Wann, wenn nicht jetzt – verweilen


© NicoLeHe / www.pixelio.de
05.12.2013
Ein Jahr lang haben die IG BAU-Frauen zum Thema „Zeit“ diskutiert. Dabei haben sie erkannt: Wer Wettbewerb sagt, sagt auch Beschleunigung und verpasst sein Leben. Der Advent war mal eine Zeit des Wartens auf das große Fest. In Kinderliedern ist die Vorfreude auf Weihnachten noch spürbar.

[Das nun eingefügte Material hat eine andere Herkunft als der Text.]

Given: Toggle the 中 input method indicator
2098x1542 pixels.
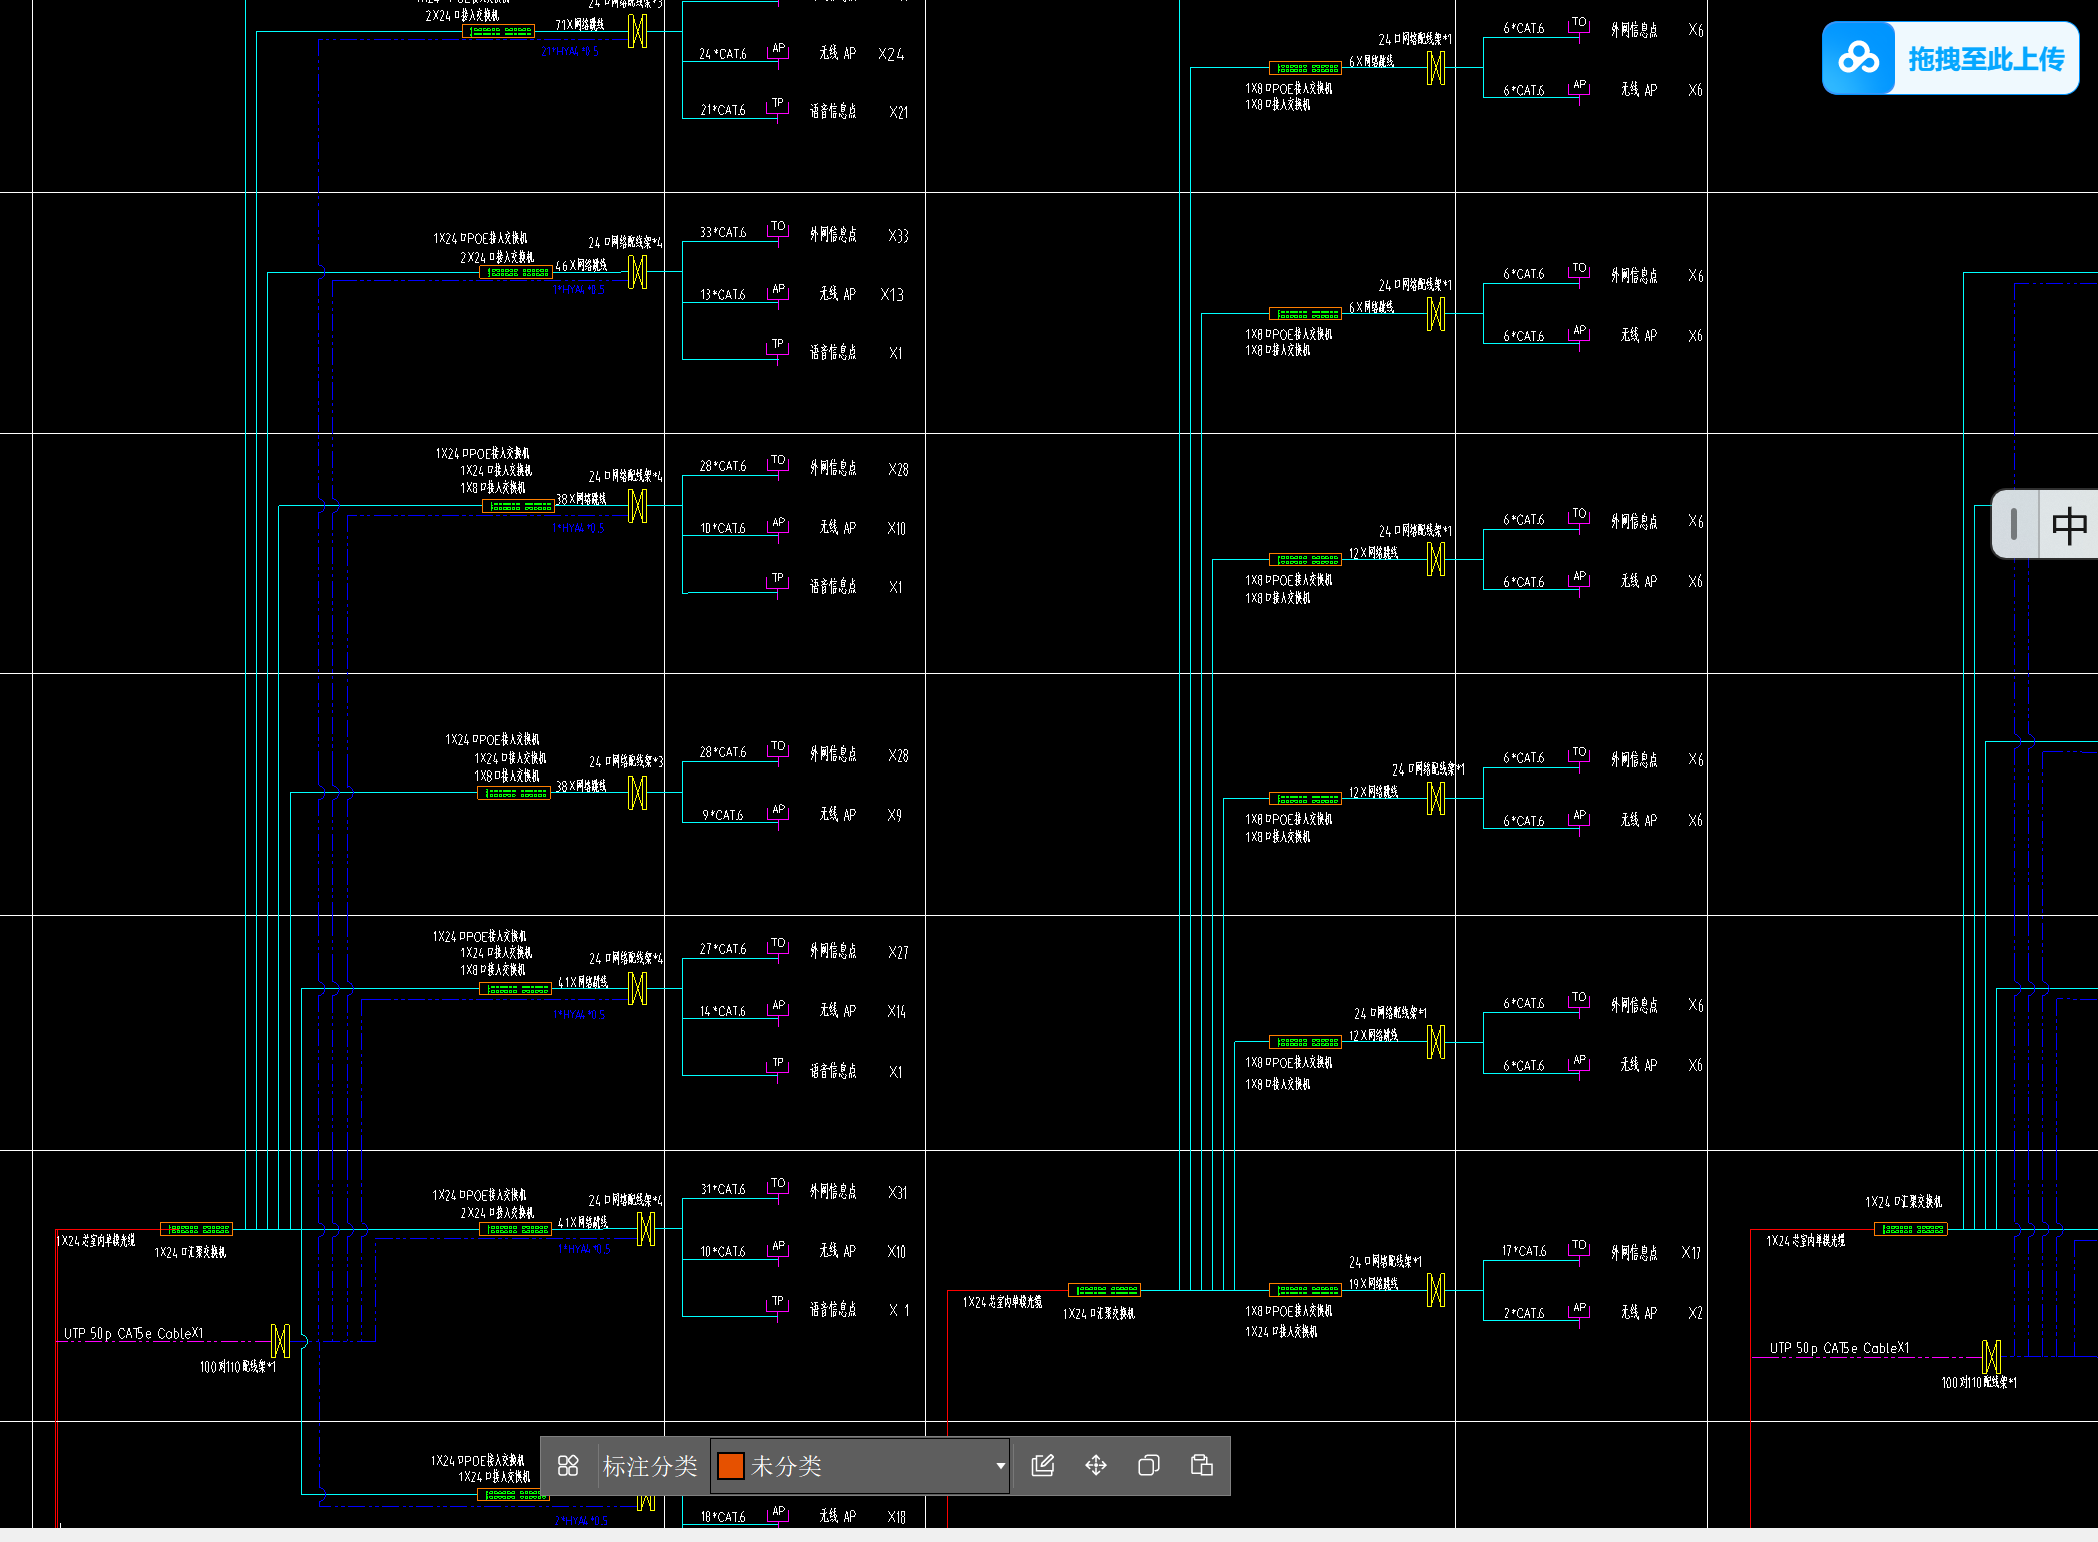Looking at the screenshot, I should (2068, 525).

Verbunden mit der Erinnerung sind Düfte: nach Zimt, Anis und frisch gebackenen Plätzchen, Kerzenwachs, gebrannten Mandeln. Zeit der Ruhe?

Neue Devise: „Zeit = Geld“. Wettbewerb. Immer mehr. Konsum. Eile, Hast, Hektik. Im „Burn-out“, dem Namen für die Krankheit des Ausgebrannt-Seins, ist die Lebensflamme erloschen – kein Sinn mehr erkennbar.

Zeit ist Leben! Wir brauchen Zeiten des absichtslosen Verweilens. Zwischenzeiten, Fragezeiten, Denk- und Antwortzeiten. Sinnliches Wahrnehmen ist träge. Der Duft ist träge. Düfte kann man nicht schnell aufeinanderfolgen lassen. Zimt,
Anis und frisch gebackene Plätzchen, Kerzenwachs, gebrannte Mandeln laden ein zum Verweilen. Es ist das Innehalten, das uns Zeit, Raum und Sinn gibt.

Ein Beitrag unserer Kollegin Sylvia Honsberg in der IG BAU-Mitgliederzeitschrift "Der Grundstein/Der Säemann", 12/2013-01/2014.